(Pixel coordinate grounding data)
= Beginning of Section =

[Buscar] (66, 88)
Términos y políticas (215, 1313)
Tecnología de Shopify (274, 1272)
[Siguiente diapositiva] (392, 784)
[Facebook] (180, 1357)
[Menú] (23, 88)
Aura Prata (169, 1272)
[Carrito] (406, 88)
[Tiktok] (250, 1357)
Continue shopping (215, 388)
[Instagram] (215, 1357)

= End of Section =
= Beginning of Section =

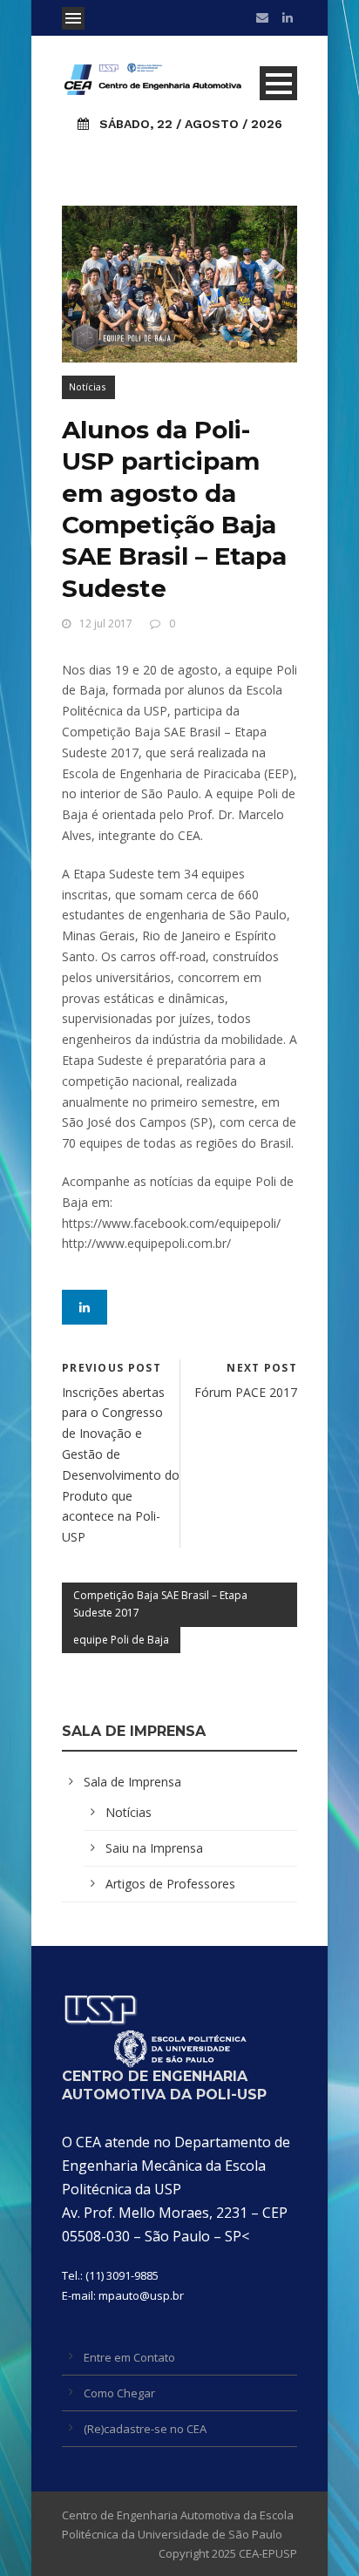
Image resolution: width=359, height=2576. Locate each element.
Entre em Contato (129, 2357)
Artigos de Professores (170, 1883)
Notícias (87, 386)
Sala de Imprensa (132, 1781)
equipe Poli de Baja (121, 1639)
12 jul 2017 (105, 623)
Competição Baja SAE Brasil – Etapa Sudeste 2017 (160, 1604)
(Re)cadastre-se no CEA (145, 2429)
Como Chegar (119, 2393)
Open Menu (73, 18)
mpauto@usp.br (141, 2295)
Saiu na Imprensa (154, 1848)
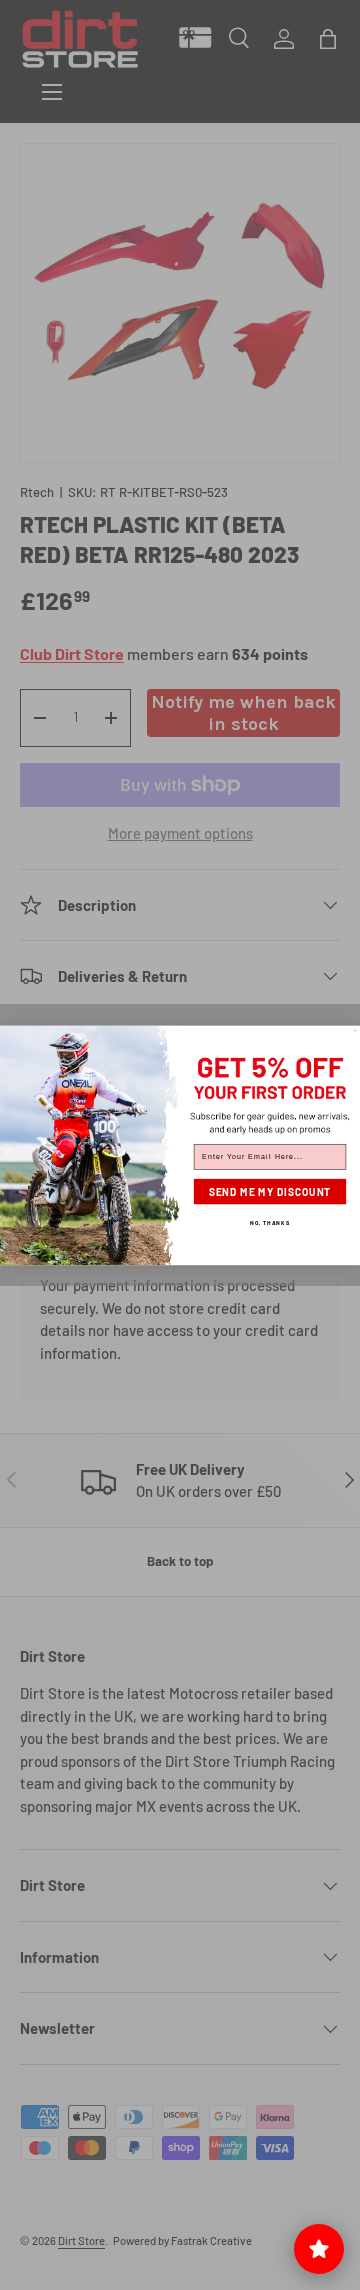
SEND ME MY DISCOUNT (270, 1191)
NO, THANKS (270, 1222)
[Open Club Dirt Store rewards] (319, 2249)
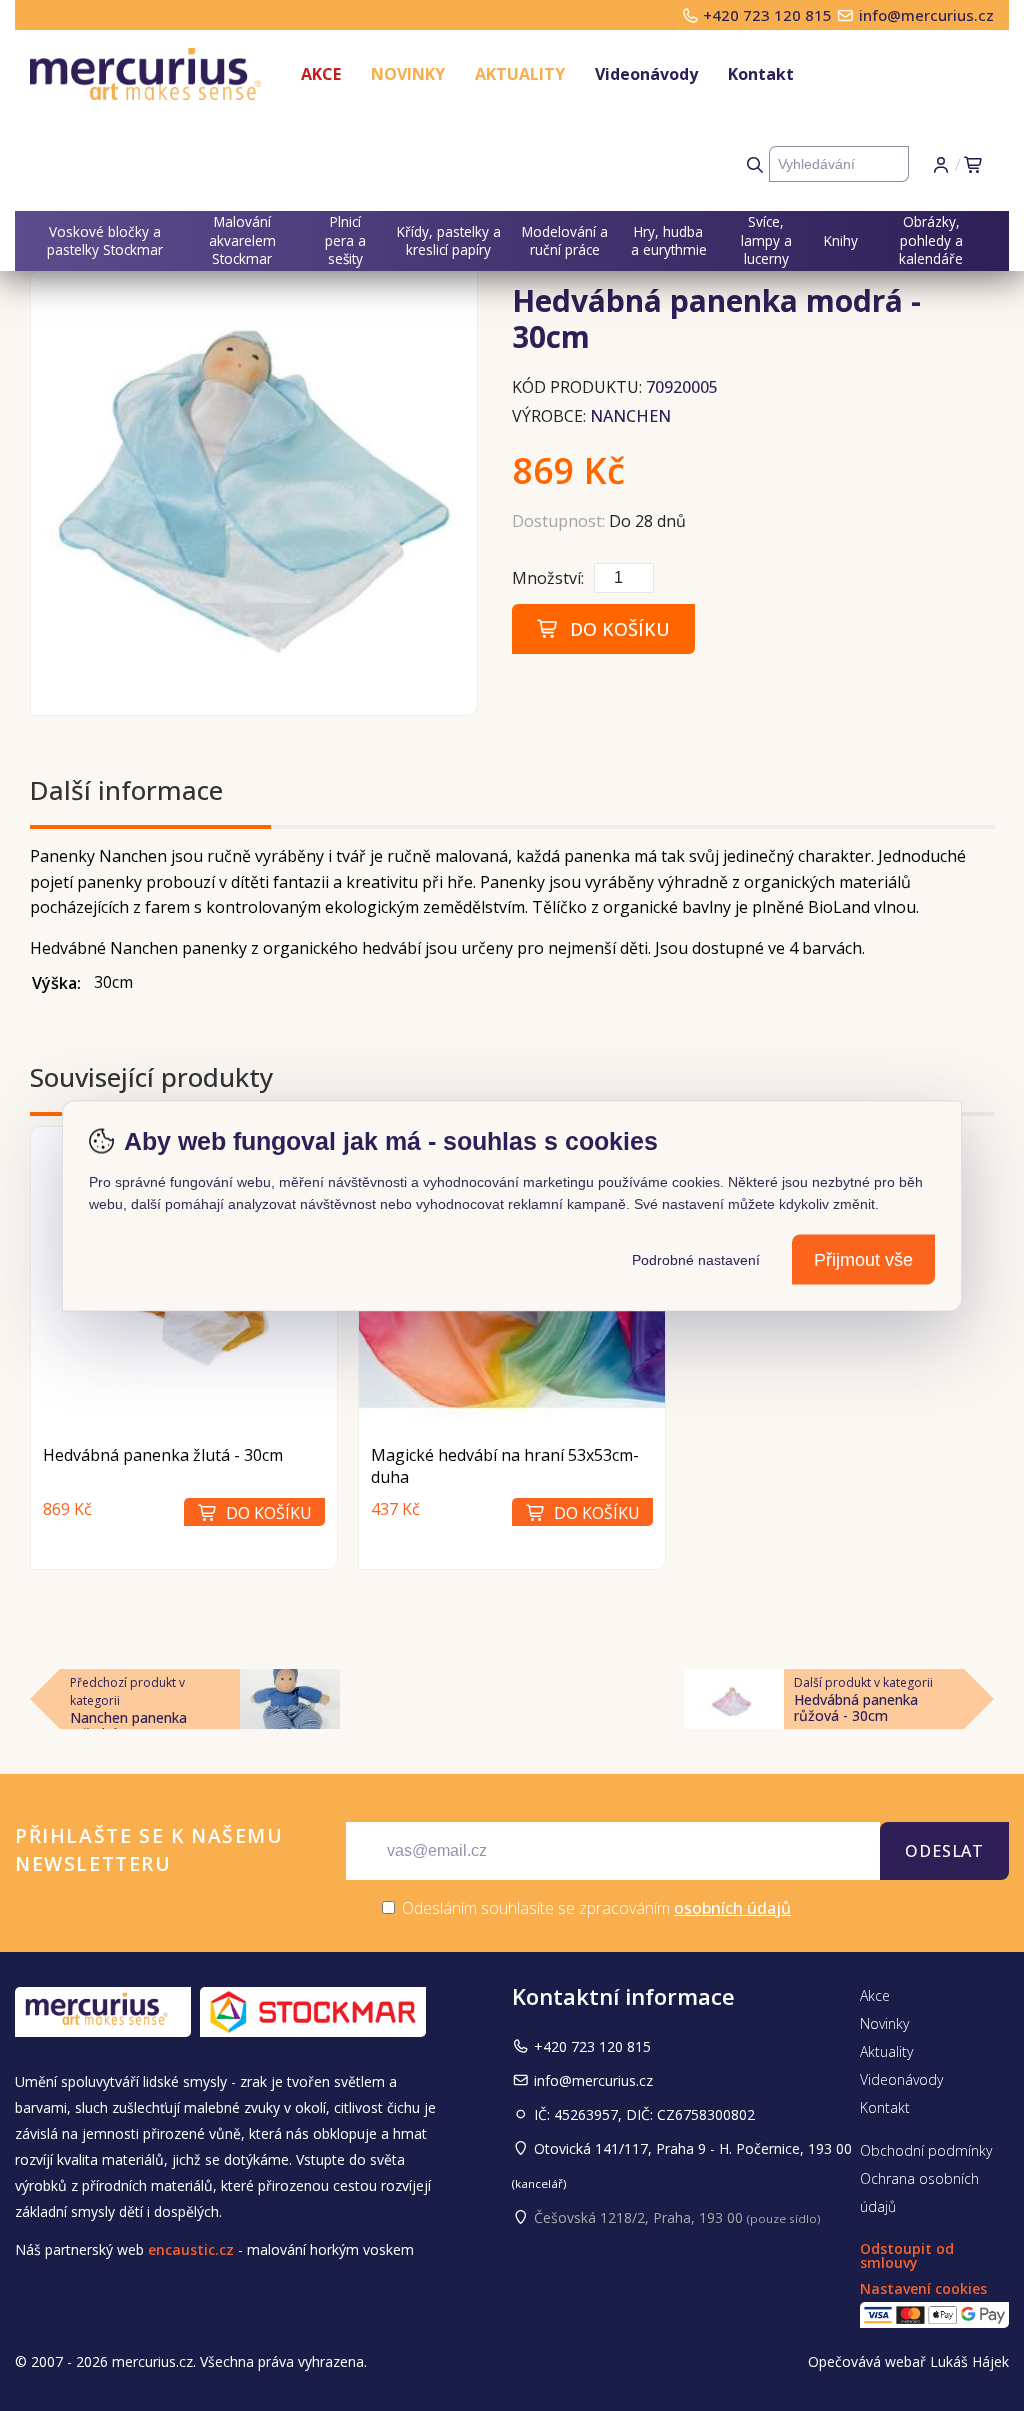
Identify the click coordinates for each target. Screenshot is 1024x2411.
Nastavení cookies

= End of Section =

INSTRUCTIONS TO FOLLOW:
Within the lines above, find those holding the word "Baja" and copy them.

RESULT OF THE EXERCISE:
equipe Poli de Baja (121, 1639)
Competição Baja SAE Brasil – Etapa Sudeste 2017 (160, 1604)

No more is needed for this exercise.